Build a Pipeline in Python#

What does this guide solve?

Although the primary interface for building a Lumen dashboard is the YAML specification file, this guide shows you an alternate approaches for building with Python. To learn more, visit the Lumen in Python Conceptual Guide.

Overview#

When building with Lumen in Python, the main object that defines a dashboard is the Pipeline. With this Pipeline object, you can specify the data source, filters, and transforms. There are two approaches to add these specifications to a Pipeline object, declaratively or programmatically. While the declarative approach is more compact, the programmatic approach allows you to seperate the pipeline creation steps.

Pipeline Diagram

Declaratively specifying a pipeline#

The declarative specification approach looks similar to a YAML file hierarchy, but consists of nested Python dictionary and list objects.

import lumen as lm

data_url = 'https://datasets.holoviz.org/penguins/v1/penguins.csv'

pipeline = lm.Pipeline.from_spec({
    'source': {
        'type': 'file',
        'tables': {
            'penguins': data_url
        }
    },
    'filters': [
        {'type': 'widget', 'field': 'species'},
        {'type': 'widget', 'field': 'island'},
        {'type': 'widget', 'field': 'sex'},
        {'type': 'widget', 'field': 'year'}
    ],
    'transforms': [
        {'type': 'aggregate', 'method': 'mean', 'by': ['species', 'sex', 'year']}
    ]
})

Programmatically specifying a pipeline#

The programmatic specification approach uses Lumen objects to build the pipeline step by step.

Add source#

First, add a valid Source to your Pipeline. A common choice is FileSource, which can load CSV, Excel, JSON and Parquet files, but see the Source Reference for all options.

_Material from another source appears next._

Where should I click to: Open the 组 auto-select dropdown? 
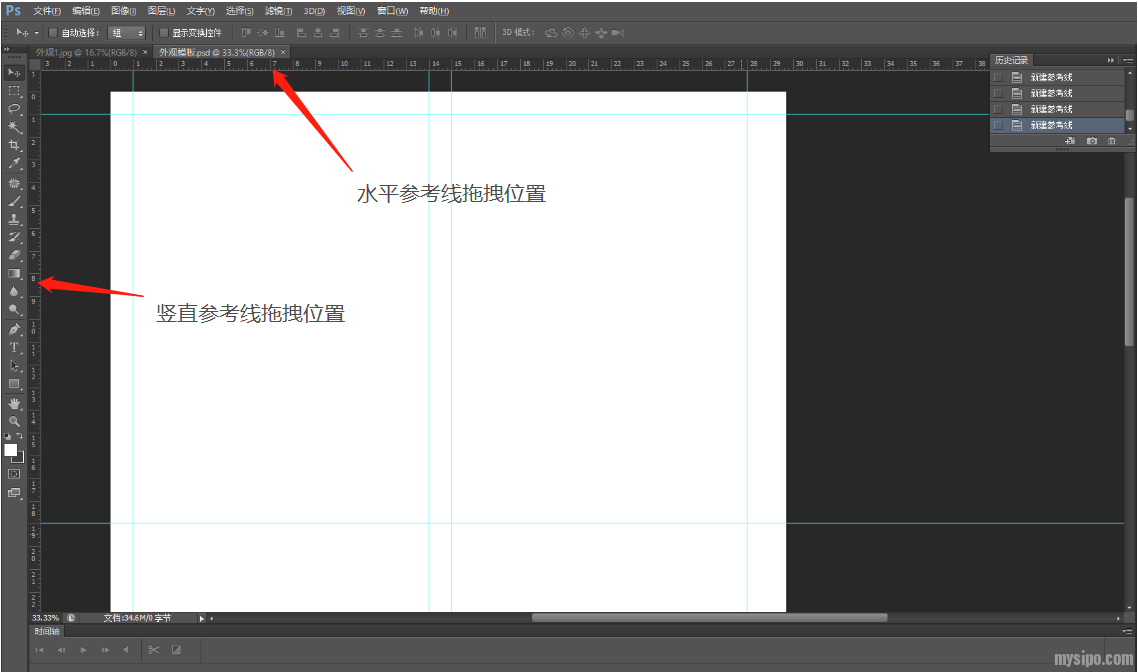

from lumen.sources import FileSource

data_url = 'https://datasets.holoviz.org/penguins/v1/penguins.csv'

pipeline = lm.Pipeline(source=FileSource(tables={'penguins': data_url}), table='penguins')

Preview the data

At any point after defining the source in your pipeline, you can inspect the data in a notebook with pipeline.data

pipeline.data.head()
species island bill_length_mm bill_depth_mm flipper_length_mm body_mass_g sex year
0 Adelie Torgersen 39.1 18.7 181.0 3750.0 male 2007
1 Adelie Torgersen 39.5 17.4 186.0 3800.0 female 2007
2 Adelie Torgersen 40.3 18.0 195.0 3250.0 female 2007
3 Adelie Torgersen NaN NaN NaN NaN NaN 2007
4 Adelie Torgersen 36.7 19.3 193.0 3450.0 female 2007

Add filter#

Next, you can add widgets for certain columns of your source. When displaying the dashboard, these widgets will allows your dashboard users to filter the data. See the Filter Reference for all options.

pipeline.add_filter('widget', field='species')
pipeline.add_filter('widget', field='island')
pipeline.add_filter('widget', field='sex')
pipeline.add_filter('widget', field='year')

Add transform#

Now you can apply a transform to the data, such as computing the mean or selecting certain columns. See the Transform Reference for more.

columns = ['species', 'island', 'sex', 'year', 'bill_length_mm', 'bill_depth_mm']

pipeline.add_transform('columns', columns=columns)

pipeline.data.head()
species island sex year bill_length_mm bill_depth_mm
0 Adelie Torgersen male 2007 39.1 18.7
1 Adelie Torgersen female 2007 39.5 17.4
2 Adelie Torgersen female 2007 40.3 18.0
3 Adelie Torgersen NaN 2007 NaN NaN
4 Adelie Torgersen female 2007 36.7 19.3

Manually update dashboard

By default, every interaction will update the dashboard. If this behavior is unwanted, for instance, if you want to select multiple filter widgets and not have the dashboard update after every individual selection, set auto_update=False on the Pipeline. This will require you to manually trigger an update by clicking a button.

Display the pipeline#

Once you have built your pipeline it is extremely easy to view it interactively. As long as you have loaded the Panel extension with pn.extension('tabulator') simply displaying a pipeline in a notebook cell will render it:

import panel as pn

pn.extension('tabulator')

pipeline

If you are working in a local REPL or from a script you can also use pipeline.show() to preview it.

You can also easily render the control panel containing the filter widgets and variables separately:

pipeline.control_panel